Induced Manipulation of Atomically Dispersed Cobalt through S Vacancy for Photocatalytic Water Splitting: Asymmetric Coordination and Dynamic Evolution.

It is still a challenge to construct single-atom level reduction and oxidation sites in single-component photocatalyst by manipulating coordination configuration for photocatalytic water splitting. Herein, the atomically dispersed asymmetric configuration of six-coordinated Co-S(2)O(4) (two exposed S atoms, two OH groups, and two Co─O─Zn bonds) suspending on ZnIn(2)S(4) nanosheets verified by combining experimental analysis with theoretical calculation, is applied into photocatalytic water splitting. The Co-S(2)O(4) site immobilized by Vs acts as oxidation sites to guide electrons transferring to neighboring independent S atom, achieving efficient separation of reduction and oxidation sites.
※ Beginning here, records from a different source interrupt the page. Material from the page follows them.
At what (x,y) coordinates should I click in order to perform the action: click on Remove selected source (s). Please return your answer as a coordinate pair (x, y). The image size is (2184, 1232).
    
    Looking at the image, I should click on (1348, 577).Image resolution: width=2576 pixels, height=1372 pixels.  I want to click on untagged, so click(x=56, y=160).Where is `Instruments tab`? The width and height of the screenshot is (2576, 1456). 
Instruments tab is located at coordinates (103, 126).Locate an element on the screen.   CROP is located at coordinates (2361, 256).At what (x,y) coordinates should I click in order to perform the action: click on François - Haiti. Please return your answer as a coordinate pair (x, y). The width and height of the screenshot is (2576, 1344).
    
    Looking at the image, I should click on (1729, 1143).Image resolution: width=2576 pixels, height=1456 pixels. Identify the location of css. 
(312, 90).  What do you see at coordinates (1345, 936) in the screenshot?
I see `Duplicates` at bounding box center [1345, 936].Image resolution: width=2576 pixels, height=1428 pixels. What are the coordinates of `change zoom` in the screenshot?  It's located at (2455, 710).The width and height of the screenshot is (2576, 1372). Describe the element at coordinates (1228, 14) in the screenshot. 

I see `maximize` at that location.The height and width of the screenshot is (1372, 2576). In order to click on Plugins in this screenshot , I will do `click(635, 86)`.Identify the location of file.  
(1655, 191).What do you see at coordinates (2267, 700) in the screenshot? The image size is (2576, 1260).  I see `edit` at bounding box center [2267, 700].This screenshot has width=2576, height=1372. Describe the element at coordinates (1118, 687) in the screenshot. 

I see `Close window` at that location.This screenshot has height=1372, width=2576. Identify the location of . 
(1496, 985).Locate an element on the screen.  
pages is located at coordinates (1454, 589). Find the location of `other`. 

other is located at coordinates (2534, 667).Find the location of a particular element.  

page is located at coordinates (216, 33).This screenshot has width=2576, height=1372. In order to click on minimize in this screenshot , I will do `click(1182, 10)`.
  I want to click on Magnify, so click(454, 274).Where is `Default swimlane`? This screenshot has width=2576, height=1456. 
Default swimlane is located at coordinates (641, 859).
It is worth mentioning that stabilized Co-S(2)O(4) configuration show dynamic structure evolution to highly active Co-S(1)O(4) configuration (one exposed S atom, one OH group, and three Co─O─Zn bonds) in reaction, which lowers energy barrier of transition state for H(2)O activization. Ultimately, the optimized photocatalyst exhibits excellent photocatalytic activity for water splitting (H(2): 80.13 µmol g(-1) h(-1), O(2): 37.81 µmol g(-1) h(-1)) and outstanding stability than that of multicomponent photocatalysts due to dynamic and reversible evolution between stable Co-S(2)O(4) configuration and active Co-S(1)O(4) configuration. This work demonstrates new cognitions on immobilized strategy through vacancy inducing, manipulating coordination configuration, and dynamic evolution mechanism of single-atom level catalytic site in photocatalytic water splitting.